Davacı vekilinin kusur raporuna yönelik yapılan incelemede:
Dosya arasında bulunan kaza tespit tutanağında davalı sürücünün tam kusurlu olduğunun bildirildiği, Ankara Trafik İhtisas Kurulundan alınan 29.07.2020 tarihli kusur raporunda davalı sürücü …’nin %70 oranında, davacı yolcu …’ın %30 oranında kusurlu olduğunun bildirildiği görülmüştür.
Alınan kusur raporuna karşı davacı vekilinin itirazının olmasına rağmen mahkemece her hangi bir gerekçe gösterilmeksizin ATK raporunda gösterilen %70 kusur oranı üzerinden hesaplanan aktüer raporuna göre karar verilmiştir.
Mahkemece aldırılan rapor ile kaza tespit tutunağı arasında açık çelişki vardır ve bu çelişki giderilmemiştir. Yapılacak iş, tarafların itirazlarını karşılar nitelikte ve çelişkiyi giderecek şekilde rapor alınarak, kusur oranı belirlenerek sonucuna göre karar vermekten ibarettir. Davacı vekilinin bu yöndeki istinaf sebebi yerinde görülmüştür.

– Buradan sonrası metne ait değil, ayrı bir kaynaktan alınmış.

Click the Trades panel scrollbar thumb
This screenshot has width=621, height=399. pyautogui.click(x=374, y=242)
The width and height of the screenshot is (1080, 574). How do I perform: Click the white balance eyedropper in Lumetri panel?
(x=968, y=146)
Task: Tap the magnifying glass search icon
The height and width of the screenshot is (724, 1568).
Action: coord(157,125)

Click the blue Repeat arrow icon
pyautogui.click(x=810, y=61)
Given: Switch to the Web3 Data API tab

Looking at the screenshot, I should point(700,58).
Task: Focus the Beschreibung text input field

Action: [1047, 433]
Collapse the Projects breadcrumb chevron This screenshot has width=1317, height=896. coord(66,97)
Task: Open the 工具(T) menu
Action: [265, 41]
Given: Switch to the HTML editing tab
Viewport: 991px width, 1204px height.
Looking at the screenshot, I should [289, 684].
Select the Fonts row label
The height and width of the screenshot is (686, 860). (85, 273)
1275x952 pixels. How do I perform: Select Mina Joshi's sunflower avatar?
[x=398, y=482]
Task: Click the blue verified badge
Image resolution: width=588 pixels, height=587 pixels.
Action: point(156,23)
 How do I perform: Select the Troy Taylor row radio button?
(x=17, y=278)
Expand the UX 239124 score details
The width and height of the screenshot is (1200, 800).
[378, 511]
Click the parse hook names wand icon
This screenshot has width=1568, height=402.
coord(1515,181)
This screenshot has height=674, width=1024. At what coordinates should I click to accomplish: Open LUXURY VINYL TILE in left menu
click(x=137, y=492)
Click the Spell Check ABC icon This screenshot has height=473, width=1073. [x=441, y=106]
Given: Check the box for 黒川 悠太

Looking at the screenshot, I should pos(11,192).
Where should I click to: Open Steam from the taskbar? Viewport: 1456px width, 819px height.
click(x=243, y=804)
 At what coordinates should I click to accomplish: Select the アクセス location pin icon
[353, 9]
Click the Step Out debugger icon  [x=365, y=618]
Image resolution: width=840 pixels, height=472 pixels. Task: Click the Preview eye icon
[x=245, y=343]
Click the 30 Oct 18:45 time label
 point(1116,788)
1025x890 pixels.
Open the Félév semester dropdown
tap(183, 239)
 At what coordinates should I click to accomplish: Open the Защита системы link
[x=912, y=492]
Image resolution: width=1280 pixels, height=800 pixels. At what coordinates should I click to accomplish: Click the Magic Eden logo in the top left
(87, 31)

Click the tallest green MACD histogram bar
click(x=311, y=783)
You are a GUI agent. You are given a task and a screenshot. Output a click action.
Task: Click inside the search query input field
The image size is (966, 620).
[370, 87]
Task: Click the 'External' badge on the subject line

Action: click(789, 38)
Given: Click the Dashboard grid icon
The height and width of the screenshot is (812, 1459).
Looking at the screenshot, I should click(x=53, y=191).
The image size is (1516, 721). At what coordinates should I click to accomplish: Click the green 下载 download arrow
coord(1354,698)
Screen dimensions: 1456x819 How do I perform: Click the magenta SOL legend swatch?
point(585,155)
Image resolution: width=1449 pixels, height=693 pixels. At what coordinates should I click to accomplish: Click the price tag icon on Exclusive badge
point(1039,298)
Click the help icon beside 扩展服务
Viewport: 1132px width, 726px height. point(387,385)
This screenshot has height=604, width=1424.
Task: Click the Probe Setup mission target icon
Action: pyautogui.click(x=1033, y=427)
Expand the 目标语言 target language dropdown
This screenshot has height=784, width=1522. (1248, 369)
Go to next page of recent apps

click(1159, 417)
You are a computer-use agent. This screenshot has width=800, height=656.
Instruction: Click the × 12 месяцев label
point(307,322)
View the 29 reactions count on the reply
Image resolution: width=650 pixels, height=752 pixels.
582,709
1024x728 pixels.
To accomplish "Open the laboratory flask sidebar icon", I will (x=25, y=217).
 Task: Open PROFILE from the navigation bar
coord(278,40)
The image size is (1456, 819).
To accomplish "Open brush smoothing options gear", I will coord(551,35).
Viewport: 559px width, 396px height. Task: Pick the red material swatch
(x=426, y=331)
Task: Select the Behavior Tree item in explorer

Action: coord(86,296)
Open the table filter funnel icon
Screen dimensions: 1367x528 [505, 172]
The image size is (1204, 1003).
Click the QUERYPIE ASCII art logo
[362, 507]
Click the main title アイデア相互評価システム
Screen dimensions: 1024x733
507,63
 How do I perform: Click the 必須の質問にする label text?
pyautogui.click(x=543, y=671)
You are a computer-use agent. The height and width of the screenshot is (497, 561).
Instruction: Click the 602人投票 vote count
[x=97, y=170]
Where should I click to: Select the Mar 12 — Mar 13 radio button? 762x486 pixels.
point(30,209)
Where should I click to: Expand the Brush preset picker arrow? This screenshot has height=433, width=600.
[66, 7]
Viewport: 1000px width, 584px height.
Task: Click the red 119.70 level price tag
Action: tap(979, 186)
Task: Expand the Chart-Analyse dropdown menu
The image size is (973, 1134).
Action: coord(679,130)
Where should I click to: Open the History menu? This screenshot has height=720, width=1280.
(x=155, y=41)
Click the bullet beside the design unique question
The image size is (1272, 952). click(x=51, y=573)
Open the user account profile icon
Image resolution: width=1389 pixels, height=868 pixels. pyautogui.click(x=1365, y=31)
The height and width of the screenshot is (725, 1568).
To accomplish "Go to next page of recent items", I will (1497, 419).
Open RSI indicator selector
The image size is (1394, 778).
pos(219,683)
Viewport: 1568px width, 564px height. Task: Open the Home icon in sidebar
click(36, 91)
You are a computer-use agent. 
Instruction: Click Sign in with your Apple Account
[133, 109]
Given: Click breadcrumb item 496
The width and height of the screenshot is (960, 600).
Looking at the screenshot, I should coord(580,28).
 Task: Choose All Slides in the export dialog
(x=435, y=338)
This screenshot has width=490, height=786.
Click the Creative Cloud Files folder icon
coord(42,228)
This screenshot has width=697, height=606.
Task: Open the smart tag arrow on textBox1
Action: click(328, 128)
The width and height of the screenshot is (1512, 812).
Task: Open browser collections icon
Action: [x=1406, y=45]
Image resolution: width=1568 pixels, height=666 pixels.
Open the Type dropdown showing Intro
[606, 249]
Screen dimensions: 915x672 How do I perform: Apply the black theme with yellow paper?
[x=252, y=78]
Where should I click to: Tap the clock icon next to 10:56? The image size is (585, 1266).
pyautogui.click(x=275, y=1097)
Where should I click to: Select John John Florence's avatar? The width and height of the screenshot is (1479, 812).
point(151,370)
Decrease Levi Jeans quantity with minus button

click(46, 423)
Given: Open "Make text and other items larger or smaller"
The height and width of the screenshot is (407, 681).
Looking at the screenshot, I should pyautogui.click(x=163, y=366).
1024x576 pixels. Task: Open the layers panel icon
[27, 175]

Davacı vekilinin hesap raporuna yönelik yapmış olduğu istinaf incelemesinde:
Mahkemenin karar tarihinden önce 09/10/2020 günlü resmi gazetede yayınlanan Anayasa Mahkemesinin 2019/40-2020/40 E.K sayılı 17/07/2020 günlü kararı sonrasında Yargıtay 17. Hukuk Dairesi vermiş olduğu 2019/2861 esas ve 2021/2725 karar sayılı 15/03/2021 günlü kararında ve yine 2021/2772 esas 2021/3174 Karar sayılı 23/03/2021 günlü kararında yine Yargıtay 4. Hukuk Dairesi 17/06/2021 gün ve 2021/9757 esas ve 2021/3262 karar sayılı kararlarında ve yine Yargıtay 4. Hukuk Dairesinin 2021/3173 Esas ve 2944 Karar numaralı 14/06/2021 günlü kararlarında davacının gerçek zararının belirlenmesi noktasında davacının muhtemel bakiye yaşam süresinin TRH 2010 Yaşam Tablosu’na göre belirlenerek ve prograsif rant tekniği kullanılmak suretiyle tazminat miktarının hesaplanması gerektiğine işaret edilmiştir.
Buna göre eldeki dosyaya baktığımızda mahkemesince hükme esas alınan hesap raporunda TRH 2010 yaşam tablosu kullanılmış ise de, hesaplama yöntemi olarak 1,8 teknik faiz aktüeryal yöntem kullanılmak sureti ile davacının destek zararının bulunup bulunmadığı hususu belirlenmiştir.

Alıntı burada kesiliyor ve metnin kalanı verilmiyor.